* Work to be completed *
Reproduce the passage on Google Play Store security word for word, starting with "Over the coming" and going on through "low-end Android devices.".

* Reading passage *
Google’s AI-powered Play Store security has blocked almost one million policy-violating apps from reaching users.
In a blog post, Google detailed what it’s been doing to protect the billions of Android users and millions of developers creating apps for the world’s largest mobile platform.
2020 was a year when many of us made sacrifices to our freedoms to protect not just ourselves, but those around us. Unfortunately, criminals sought to take advantage of more people relying on their connected devices more than ever for work, play, and seeking vital help and information.
Three new policies were also introduced to help tackle some of the challenges the world has faced in recent times:
- COVID-19 apps requirements: Google introduced specific requirements for COVID-19 apps to ensure public safety, information integrity, and privacy. Apps providing critical information, such as about testing, had to be endorsed by either official governmental entities or healthcare organisations and meet a high standard for user data privacy.
- News policy: Google introduced minimum requirements that apps must meet in order for developers to declare their app as a “News” app on Google Play as part of a bid to promote transparency in news publishing and counter misinformation.
- Election support: Specific teams and processes were created across Google Play to provide additional support and adapt to the changing landscape around important elections.
In 2020, Google says it scanned over 100 billion installed apps each day to detect malware.
Krish Vitaldevara, Director of Product Management Trust & Safety at Google Play, wrote in the post:
“Our core efforts around identifying and mitigating bad apps and developers continued to evolve to address new adversarial behaviors and forms of abuse. Our machine-learning detection capabilities and enhanced app review processes prevented over 962k policy-violating app submissions from getting published to Google Play.
We also banned 119k malicious and spammy developer accounts. Additionally, we significantly increased our focus on SDK enforcement, as we’ve found these violations have an outsized impact on security and user data privacy.”
Google says that it has also enhanced its processes when enforcement action is required against developers to help build trust. More relevant information is now provided about why action has been taken which Google claims have resulted in a “significant reduction” in appeals and increased developer satisfaction.
Over the coming year, Google says Android developers can expect further improvements to the speed and quality of communication in addition to more initiatives to engage and elevate trusted devs.
Despite the clear progress made by Google in tackling malicious apps, around 29 percent of known malware-infected software are still getting through. As Developer reported this week, this “mobile malware pandemic” is disproportionately affecting emerging markets—driven predominately by the appetite for low-end Android devices.

Dataset entries:
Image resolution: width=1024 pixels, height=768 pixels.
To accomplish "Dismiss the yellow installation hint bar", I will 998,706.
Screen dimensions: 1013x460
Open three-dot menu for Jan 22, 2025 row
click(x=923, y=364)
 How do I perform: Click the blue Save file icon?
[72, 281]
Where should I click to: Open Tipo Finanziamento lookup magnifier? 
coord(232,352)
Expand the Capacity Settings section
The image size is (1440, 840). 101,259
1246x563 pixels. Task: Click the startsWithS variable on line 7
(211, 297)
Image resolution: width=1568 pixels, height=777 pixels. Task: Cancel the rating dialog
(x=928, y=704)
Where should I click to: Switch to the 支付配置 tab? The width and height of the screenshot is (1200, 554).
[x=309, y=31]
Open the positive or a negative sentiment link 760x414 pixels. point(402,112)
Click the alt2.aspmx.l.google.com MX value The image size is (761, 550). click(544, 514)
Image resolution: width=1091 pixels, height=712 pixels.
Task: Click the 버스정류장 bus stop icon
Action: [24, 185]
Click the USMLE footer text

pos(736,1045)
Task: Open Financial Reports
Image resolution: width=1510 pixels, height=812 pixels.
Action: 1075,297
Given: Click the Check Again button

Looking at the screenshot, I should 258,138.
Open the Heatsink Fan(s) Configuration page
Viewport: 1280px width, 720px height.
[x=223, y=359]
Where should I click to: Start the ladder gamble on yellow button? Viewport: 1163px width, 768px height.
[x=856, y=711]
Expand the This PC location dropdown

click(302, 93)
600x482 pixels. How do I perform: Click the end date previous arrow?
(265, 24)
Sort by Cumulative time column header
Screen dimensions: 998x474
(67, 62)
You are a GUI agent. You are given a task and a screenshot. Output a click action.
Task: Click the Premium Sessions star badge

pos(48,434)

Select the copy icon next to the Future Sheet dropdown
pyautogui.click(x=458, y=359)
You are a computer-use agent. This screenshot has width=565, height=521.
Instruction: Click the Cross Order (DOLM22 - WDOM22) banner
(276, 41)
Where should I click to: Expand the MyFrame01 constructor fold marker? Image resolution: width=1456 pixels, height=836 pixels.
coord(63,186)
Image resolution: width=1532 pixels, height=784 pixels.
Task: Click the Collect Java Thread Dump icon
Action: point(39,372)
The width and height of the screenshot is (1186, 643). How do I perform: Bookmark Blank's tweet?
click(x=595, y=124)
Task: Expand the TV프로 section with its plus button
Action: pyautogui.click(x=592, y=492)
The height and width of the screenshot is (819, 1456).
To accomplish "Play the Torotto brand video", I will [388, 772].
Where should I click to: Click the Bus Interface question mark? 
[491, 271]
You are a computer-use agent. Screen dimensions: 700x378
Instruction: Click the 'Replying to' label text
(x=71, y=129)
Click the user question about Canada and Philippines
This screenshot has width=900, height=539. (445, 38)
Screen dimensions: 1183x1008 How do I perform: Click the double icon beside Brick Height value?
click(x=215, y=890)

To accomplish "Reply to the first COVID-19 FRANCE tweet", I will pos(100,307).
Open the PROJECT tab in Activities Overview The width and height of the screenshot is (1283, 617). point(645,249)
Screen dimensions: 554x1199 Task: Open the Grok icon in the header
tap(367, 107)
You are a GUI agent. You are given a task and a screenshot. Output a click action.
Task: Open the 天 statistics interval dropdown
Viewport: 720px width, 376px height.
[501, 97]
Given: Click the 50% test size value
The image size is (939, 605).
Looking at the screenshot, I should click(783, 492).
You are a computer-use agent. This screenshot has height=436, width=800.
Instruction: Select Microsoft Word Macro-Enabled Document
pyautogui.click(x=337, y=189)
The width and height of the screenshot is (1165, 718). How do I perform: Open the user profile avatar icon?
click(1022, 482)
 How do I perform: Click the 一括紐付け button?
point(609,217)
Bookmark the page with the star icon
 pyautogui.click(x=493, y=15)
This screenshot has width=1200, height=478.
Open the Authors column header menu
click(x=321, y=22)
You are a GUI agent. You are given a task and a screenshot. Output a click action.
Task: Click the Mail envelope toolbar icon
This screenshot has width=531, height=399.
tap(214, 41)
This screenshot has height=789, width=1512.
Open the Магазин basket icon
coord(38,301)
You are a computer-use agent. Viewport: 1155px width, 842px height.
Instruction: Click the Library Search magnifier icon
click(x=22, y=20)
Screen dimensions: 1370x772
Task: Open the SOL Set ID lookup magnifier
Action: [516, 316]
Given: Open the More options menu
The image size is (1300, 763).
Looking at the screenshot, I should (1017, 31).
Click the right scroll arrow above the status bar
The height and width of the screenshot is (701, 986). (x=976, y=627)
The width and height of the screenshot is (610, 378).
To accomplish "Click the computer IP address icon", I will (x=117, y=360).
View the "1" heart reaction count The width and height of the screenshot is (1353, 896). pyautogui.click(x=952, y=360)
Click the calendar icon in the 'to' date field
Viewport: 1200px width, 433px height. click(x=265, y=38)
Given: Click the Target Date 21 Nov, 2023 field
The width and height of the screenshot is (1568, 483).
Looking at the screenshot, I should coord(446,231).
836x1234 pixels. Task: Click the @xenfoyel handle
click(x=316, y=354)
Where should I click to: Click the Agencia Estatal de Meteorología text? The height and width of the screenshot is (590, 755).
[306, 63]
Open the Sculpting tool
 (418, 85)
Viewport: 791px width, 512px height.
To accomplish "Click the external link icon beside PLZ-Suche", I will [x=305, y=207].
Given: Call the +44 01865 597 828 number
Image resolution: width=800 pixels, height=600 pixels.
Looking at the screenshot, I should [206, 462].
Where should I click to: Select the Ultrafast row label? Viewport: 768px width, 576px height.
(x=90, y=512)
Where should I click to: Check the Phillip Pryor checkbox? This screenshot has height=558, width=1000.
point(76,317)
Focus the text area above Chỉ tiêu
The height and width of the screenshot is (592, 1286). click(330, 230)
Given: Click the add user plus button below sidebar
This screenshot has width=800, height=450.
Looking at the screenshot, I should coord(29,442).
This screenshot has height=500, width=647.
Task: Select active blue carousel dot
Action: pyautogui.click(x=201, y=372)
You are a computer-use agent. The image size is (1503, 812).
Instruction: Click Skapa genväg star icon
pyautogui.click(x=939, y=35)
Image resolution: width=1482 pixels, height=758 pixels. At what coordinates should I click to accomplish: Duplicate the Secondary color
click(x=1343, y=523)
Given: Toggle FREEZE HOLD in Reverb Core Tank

* Answer space *
Over the coming year, Google says Android developers can expect further improvements to the speed and quality of communication in addition to more initiatives to engage and elevate trusted devs.
Despite the clear progress made by Google in tackling malicious apps, around 29 percent of known malware-infected software are still getting through. As Developer reported this week, this “mobile malware pandemic” is disproportionately affecting emerging markets—driven predominately by the appetite for low-end Android devices.